Zuerst der 9er in Linz, anschließend der 10er in Rheinbreitbach, dann fährt man über Bad Honnef und Aegidienberg (eigentlich Gelände der Nachbartour) nach Willmeroth, weil über Königswinter ein Umweg wäre, hält eine Minute vor Neun auf dem Parkplatz vor der Instandsetzungshalle des Bergwerks Hühnerberg in Willmeroth, krallt sich einen der Jungs dort, die bereits auf dem Weg in die Frühstückspause sind, und lässt ihn unterschreiben, bevor er überhaupt weiß, was er bekommt und bevor die Uhr im Scanner 09:00 anzeigt. Eine Sekunde nach Neun ist eine Verspätung, die eine dreistellige Vertragsstrafe für den Fuhrunternehmer nach sich zieht, eine Toleranzzeit wie bei Transoflex (es waren angeblich 15 Minuten) gibt es bei TNT nicht.

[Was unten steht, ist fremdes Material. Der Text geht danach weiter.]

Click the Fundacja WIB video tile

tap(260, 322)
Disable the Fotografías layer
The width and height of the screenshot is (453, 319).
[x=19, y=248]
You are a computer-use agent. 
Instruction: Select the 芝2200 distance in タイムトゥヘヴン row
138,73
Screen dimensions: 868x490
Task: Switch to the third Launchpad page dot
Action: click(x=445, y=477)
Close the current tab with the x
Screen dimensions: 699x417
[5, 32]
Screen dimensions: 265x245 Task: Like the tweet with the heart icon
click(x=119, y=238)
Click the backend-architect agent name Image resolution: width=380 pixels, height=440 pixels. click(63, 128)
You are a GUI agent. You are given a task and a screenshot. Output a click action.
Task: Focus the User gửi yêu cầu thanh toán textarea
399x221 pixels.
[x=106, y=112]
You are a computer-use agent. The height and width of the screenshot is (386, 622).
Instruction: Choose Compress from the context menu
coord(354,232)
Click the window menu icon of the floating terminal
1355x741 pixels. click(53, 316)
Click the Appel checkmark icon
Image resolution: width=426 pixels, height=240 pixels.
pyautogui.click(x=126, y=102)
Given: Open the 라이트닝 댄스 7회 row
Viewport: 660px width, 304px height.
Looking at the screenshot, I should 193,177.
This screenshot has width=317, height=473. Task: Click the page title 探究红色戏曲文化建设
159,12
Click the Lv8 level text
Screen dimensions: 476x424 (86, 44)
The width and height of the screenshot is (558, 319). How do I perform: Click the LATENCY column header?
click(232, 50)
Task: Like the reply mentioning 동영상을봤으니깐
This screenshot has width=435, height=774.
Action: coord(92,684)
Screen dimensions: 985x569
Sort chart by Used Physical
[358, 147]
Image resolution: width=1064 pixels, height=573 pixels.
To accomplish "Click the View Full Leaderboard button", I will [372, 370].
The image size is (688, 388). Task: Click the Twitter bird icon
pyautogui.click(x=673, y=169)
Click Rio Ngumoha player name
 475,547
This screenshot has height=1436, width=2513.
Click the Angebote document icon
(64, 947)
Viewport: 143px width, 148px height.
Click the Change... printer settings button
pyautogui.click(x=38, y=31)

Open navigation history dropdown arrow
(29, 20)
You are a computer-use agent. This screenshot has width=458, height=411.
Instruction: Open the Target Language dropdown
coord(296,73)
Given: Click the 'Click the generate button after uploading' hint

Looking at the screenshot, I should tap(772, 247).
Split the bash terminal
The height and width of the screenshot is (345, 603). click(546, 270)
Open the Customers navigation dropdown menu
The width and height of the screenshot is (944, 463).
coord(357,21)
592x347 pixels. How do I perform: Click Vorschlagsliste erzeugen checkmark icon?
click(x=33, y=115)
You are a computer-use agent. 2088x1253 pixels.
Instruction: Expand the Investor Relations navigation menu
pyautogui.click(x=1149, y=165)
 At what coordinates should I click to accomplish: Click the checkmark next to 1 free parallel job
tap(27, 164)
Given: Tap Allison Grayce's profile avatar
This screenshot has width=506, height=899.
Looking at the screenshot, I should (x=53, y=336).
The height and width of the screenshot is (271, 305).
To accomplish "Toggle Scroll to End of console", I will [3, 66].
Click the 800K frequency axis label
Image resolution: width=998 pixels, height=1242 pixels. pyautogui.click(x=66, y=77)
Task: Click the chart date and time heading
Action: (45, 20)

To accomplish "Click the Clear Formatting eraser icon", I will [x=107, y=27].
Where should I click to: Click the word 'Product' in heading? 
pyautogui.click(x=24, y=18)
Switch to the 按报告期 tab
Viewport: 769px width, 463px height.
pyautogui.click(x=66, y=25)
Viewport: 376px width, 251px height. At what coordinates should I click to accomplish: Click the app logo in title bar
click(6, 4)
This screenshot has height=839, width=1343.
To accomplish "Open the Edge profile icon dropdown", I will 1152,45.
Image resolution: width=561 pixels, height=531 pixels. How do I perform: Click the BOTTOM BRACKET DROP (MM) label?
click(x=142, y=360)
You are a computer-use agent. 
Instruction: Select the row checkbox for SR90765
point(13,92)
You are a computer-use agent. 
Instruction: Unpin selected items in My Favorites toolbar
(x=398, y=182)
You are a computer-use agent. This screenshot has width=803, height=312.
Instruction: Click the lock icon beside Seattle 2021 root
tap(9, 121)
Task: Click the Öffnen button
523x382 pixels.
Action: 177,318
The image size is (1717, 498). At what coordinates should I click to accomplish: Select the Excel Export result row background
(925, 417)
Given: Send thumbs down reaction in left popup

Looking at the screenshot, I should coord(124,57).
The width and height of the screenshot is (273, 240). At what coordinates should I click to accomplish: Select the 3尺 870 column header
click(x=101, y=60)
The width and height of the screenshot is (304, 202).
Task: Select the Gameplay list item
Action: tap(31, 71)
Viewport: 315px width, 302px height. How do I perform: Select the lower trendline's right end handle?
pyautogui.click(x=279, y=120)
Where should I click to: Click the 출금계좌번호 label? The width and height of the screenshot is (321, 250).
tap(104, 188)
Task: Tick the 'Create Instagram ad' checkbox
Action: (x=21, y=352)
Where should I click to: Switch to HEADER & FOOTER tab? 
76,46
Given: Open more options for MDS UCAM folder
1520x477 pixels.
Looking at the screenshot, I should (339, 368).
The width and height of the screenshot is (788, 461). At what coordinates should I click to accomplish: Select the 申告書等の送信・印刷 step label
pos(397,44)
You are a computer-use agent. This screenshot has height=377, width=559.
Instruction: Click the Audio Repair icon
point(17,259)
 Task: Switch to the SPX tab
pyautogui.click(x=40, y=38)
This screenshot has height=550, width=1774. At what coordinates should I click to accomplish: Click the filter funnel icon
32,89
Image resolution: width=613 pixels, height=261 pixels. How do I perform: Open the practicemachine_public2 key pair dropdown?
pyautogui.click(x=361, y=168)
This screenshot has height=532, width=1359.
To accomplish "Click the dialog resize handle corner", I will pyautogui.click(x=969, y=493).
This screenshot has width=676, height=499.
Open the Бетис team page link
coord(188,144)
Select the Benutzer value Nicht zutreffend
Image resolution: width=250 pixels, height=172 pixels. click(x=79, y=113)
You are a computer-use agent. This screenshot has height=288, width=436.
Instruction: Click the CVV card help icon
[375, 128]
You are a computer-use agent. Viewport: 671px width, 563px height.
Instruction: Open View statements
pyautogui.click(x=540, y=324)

Und dann bleibt zu hoffen, dass die Zustellung leicht genug ist, um sie selbst vom Auto zu heben (Bergbauersatzteile sind mitunter schwer), oder darauf, dass man einen Mitarbeiter gefunden hat, der bereit ist, eine Minute seiner Pause dafür zu opfern, sich nochmal auf den Stapler zu setzen. Ich habe nur einmal den Fall gehabt, dass ich die Unterschrift rechtzeitig von der Dame im Büro bekam, dann aber unter Hinweis auf die Pause bis 09:15 warten musste.

Danach fährt man die 12er und schiebt normale Zustellungen ein, die entweder direkt auf dem Weg liegen oder so ungünstig, dass man sie am Nachmittag lieber vermeiden möchte, wie zum Beispiel Stieldorf oder Rostingen. Zum Zeitpunkt der Abholungen in Bad Hönningen sind dann nur noch eine Handvoll normaler Zustellungen übrig und man kann sich im großen und ganzen auf Abholer konzentrieren. Die fährt man natürlich auch nicht, wie sie gerade reinkommen, sondern man tut das, was die Abweichung von der Transoflex-Routine ausmacht: Man darf nicht in eindimensionalen Linien, sondern muss in zweidimensionalen Gebieten denken. Mit etwas Erfahrung weiß man, bei welchen Kunden die Gefahr wie hoch ist, dass sie was anmelden, und kann so nach Bauchgefühl beschließen, was man gleich anfahren kann oder sollte, und was man nach hinten verschieben kann oder sollte, um unnötige Kilometer zu vermeiden. Statt einer Liste machte ich also eine Zeichnung mit den wichtigsten Örtlichkeiten mit Linien für die Straßen, die sie verbanden und kurzen Notizen mit den wichtigsten Kunden.